002En fait, l'histoire de cette brasserie aux marais voit le jour en Allemagne. Après des études à Bordeaux, où il rencontre celle qui deviendra son épouse, yonnaise d'origine, départ pour le pays où la weissbier trouve son origine au Moyen-Âge. Mais, c'est dans l'électronique automobile qu'il est sensé s'épanouir. Le couple passe donc six années au pays de Goethe, où naissent leurs deux garçons, un à Munich, où ils vivent trois ans et le second à Dortmund.

Pendant ces années, lors de la visite d'une brasserie, ils découvrent que tout ça, "c'est un peu de la cuisine, alors que justement, on aime bien cuisiner!" Ils procèdent donc à quelques essais avec leurs ustensiles de cuisine, mais cela ne se révèle pas très bon!... Ils achètent donc un peu de matériel plus adapté et, à force de bricolages, finissent par produire quelque chose de meilleur.

Tout cela s'additionnant à une envie de changer d'activité, le retour en France est décidé. François trouve du travail à Nantes et c'est là que mûrit l'idée de la ferme-brasserie, d'autant que la ferme de Notre Dame de Monts, qu'ils connaissent déjà, va devenir accessible. Et puis tout s'enchaîne assez vite : après une année de transition, un plan social dans son entreprise lui donne l'opportunité de franchir le pas. Les voilà au coeur du marais, dans cet environnement si particulier, mais plein de charme et peut-être de mystères certains matins de brouillard, quand les cris des oiseaux se mêlent au bruit des roseaux animés par le souffle du suroît déchirant le rideau de brume, même s'il faut passer quelques temps dans un mobile home et se lancer dans des travaux conséquents de rénovation de la maison.

004Après les deux premières années, le brasseur montois n'ignore rien de sa marge de progression au niveau des cultures notamment, par manque d'expérience, mais aussi du fait de terres ne permettant pas de gros rendements. De plus, il tend à devenir autonome pour tout, ou presque, le processus de brasserie, une production connue pour son côté énergivore et son gros besoin en eau. Et même s'il est dans le marais, ce n'est pas l'eau des étiers qui peut lui permettre de s'approvisionner. Quant aux eaux de pluie, elles ne peuvent servir, jusqu'à maintenant, que pour certaines phases bien précises de nettoyage, tant l'exigence de qualité des eaux utilisées est grande. A contrario de la production viticole, nous sommes là dans un milieu particulièrement aseptisé.
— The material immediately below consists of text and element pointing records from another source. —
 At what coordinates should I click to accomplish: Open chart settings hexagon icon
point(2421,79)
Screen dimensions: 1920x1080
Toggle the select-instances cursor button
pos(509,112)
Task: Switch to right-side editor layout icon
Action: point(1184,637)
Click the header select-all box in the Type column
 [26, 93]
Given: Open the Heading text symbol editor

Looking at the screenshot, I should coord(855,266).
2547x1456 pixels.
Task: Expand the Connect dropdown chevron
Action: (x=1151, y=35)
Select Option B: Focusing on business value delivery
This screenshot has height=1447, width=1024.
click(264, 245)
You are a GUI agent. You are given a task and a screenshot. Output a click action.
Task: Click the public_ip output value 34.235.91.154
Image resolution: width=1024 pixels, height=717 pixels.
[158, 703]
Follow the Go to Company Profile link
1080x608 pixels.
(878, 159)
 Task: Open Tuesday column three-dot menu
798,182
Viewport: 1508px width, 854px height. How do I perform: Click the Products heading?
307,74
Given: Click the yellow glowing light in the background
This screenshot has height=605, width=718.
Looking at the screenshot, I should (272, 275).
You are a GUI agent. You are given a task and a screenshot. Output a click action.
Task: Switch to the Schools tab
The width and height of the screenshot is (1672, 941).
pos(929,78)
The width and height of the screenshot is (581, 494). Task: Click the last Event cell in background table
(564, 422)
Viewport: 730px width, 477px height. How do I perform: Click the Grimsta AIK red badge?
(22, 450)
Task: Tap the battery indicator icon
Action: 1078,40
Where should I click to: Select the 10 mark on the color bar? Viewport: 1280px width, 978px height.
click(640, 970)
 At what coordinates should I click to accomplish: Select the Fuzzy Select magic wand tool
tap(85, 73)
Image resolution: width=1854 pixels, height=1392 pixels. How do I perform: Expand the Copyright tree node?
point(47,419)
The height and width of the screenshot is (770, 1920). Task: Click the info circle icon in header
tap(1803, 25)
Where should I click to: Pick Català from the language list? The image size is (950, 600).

Une production de bière de qualité, à la fois originale et séduisante, passe par des céréales de qualité. En 2016, il estime qu'il sera en mesure de produire entre 60 et 80% de ses besoins en orge, le reste étant acheté à proximité, auprès de céréaliers bio du secteur. Cette orge est actuellement en silo, mais dès septembre, le tout prendra la route de la Bretagne et sera confié à une malterie artisanale - Malt Fabrique - la première malterie artisanale créée en France, à Ploeuc sur Lié, en Côtes d'Armor. Du coup, François y suivra une formation afin de malter lui-même à l'avenir, l'essentiel de ses malts. Actuellement, il fait appel à une malterie bio en Allemagne, qui lui livre son malt de base et quelques kilos de malt torréfié.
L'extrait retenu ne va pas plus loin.